Aggressively manage capacity

Alois Reitbauer just posted this, and bless his heart, never a more accurate word spoken in these times. Consider dynamically managing your capacity before you start laying off employees. Remember it will be your employees that will help you innovate and transform, not excess capacity that is not being used.

In the article, Alois points out a simple technique to identify where unused capacity could be reclaimed to reduce costs, that can then be used to retain the staff, which will help you transform.

Manage your design

This often goes overlooked but equally important for the largest and smallest of organisations. Simple things like page weight (the amount of data transferred) will not only impact end-user performance but also your bandwidth and server capacity. The noticeable slow down impact happens when your network throughput becomes saturated. Most large organisations use CDNs or Cloud providers to mitigate this; however, smaller businesses that don’t use these services can be severely impacted by this. The longer it takes a page to load, the more likely the web server or load balancer is tied up serving those connections, leading to failed network requests.

Find large unnecessary objects (images, large text objects, etc.) and compress their size. This won’t solve all capacity issues, but it can help.

Protect your VPN

Most VPNs were sized, based on what was standard usage patterns. Well, that sizing has gone out the window now. Increase capacity on your VPN if you can; if not, try rotating the hours when certain users can access the VPN (if applicable) or consider the cloud. As your employees work from home, find what workloads (even desktops) can move to the cloud. Clouds offer secure access; in some case, you can include your federated SSO to allow you to manage access better.

Now is the time to consider if there are Web UI options that you can use in place of the traditional clients running on your desktops.

Rethink procurement

Decades-old procurement practices are only going to hinder how organisations are going to be able to address the transformation. Do you have time and resources to go through your traditional tender practices? Wouldn’t those resources be better off focused on developing and executing transformation strategies?

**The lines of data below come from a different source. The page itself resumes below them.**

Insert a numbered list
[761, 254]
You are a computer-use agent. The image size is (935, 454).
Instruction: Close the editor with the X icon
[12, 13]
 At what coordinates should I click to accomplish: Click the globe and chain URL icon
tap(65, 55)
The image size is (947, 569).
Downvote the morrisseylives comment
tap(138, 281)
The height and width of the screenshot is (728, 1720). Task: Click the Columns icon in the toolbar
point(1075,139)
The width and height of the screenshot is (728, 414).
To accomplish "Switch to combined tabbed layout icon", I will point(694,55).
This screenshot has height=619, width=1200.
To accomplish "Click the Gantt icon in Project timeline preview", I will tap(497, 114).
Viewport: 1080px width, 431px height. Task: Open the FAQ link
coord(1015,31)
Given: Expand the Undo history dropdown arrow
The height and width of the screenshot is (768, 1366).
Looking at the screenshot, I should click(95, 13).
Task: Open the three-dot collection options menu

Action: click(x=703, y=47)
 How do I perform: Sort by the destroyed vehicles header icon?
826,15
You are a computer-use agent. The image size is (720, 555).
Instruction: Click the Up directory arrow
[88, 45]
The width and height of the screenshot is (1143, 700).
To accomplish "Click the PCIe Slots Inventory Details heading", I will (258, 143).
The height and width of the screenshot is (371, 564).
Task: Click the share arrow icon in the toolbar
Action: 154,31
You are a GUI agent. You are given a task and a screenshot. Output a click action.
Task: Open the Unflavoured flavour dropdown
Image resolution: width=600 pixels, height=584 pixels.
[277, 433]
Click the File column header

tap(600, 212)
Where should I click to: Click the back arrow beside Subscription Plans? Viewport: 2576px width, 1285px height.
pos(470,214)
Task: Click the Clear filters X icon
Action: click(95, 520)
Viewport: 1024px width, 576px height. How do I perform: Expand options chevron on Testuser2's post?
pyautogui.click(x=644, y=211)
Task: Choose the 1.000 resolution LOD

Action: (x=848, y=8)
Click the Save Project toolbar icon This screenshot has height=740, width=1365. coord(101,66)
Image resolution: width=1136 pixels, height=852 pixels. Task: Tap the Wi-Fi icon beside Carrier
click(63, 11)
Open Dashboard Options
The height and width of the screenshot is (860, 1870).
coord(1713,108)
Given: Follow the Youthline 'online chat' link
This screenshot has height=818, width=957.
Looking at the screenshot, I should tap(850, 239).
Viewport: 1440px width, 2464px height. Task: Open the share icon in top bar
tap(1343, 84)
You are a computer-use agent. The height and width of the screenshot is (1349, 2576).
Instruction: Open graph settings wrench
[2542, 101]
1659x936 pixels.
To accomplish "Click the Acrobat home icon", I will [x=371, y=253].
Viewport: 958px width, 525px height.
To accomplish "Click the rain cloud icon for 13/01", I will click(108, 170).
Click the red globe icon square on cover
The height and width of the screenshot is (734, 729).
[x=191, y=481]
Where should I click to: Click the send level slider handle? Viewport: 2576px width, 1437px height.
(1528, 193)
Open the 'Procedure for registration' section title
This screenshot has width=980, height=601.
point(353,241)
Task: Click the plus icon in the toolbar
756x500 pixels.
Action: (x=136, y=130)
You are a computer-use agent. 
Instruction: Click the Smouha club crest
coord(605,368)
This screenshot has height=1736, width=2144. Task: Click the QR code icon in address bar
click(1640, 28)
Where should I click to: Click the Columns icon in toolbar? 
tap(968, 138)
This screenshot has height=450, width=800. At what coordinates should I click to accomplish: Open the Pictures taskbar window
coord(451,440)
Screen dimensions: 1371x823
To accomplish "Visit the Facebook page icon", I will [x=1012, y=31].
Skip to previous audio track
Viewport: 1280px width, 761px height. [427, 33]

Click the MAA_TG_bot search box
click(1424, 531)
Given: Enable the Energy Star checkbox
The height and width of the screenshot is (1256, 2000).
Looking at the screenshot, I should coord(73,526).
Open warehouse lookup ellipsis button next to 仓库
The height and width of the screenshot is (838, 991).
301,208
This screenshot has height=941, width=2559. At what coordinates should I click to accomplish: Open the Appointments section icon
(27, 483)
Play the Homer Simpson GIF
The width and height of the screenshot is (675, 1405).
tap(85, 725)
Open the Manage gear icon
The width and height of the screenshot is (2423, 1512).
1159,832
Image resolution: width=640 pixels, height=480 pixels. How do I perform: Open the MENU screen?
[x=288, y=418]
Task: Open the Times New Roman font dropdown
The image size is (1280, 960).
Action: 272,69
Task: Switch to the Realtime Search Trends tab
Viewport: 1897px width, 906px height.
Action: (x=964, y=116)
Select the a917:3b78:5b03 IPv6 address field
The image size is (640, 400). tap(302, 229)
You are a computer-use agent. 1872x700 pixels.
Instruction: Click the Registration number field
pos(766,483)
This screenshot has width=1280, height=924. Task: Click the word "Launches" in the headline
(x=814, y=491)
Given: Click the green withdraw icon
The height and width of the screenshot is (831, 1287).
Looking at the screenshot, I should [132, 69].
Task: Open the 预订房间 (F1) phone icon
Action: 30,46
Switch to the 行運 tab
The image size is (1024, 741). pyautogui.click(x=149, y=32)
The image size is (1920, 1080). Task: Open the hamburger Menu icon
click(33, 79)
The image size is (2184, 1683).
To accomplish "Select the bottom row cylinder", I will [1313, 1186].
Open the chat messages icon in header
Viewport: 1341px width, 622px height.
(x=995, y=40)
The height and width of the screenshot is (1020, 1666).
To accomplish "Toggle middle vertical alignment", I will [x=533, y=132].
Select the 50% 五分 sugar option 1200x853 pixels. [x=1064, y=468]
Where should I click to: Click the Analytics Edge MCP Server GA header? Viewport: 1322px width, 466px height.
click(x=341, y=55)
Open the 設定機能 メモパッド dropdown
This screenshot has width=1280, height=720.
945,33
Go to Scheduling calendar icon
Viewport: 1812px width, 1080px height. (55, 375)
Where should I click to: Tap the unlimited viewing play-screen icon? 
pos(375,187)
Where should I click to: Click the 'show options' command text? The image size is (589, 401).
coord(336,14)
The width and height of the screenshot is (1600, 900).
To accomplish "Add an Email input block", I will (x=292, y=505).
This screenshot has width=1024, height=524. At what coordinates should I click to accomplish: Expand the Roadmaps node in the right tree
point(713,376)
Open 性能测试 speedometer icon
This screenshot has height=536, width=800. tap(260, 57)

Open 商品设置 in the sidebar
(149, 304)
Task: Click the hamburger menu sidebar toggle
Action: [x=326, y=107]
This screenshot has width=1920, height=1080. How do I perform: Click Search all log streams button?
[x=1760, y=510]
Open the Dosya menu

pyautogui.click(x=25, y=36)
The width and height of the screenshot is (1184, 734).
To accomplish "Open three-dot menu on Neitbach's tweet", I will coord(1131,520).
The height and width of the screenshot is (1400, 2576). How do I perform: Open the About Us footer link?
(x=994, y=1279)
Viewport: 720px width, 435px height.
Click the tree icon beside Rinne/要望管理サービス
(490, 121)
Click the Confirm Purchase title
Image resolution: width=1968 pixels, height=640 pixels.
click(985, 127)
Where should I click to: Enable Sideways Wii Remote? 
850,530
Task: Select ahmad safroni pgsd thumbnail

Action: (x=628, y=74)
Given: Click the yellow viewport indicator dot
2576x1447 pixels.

When things are changing hour to hour or day to day, taking months to procure new services, infrastructure, etc. doesn’t scale to the challenge you are facing. If you are a CIO, consider increasing (not decreasing) discretionary spending limits for your senior managers.

We will get through this

We will, of course, get through this. However, things are going to change, and if anything, this will spur a period of transformation. Those organisations which can transform will do well, those who don’t are going to struggle.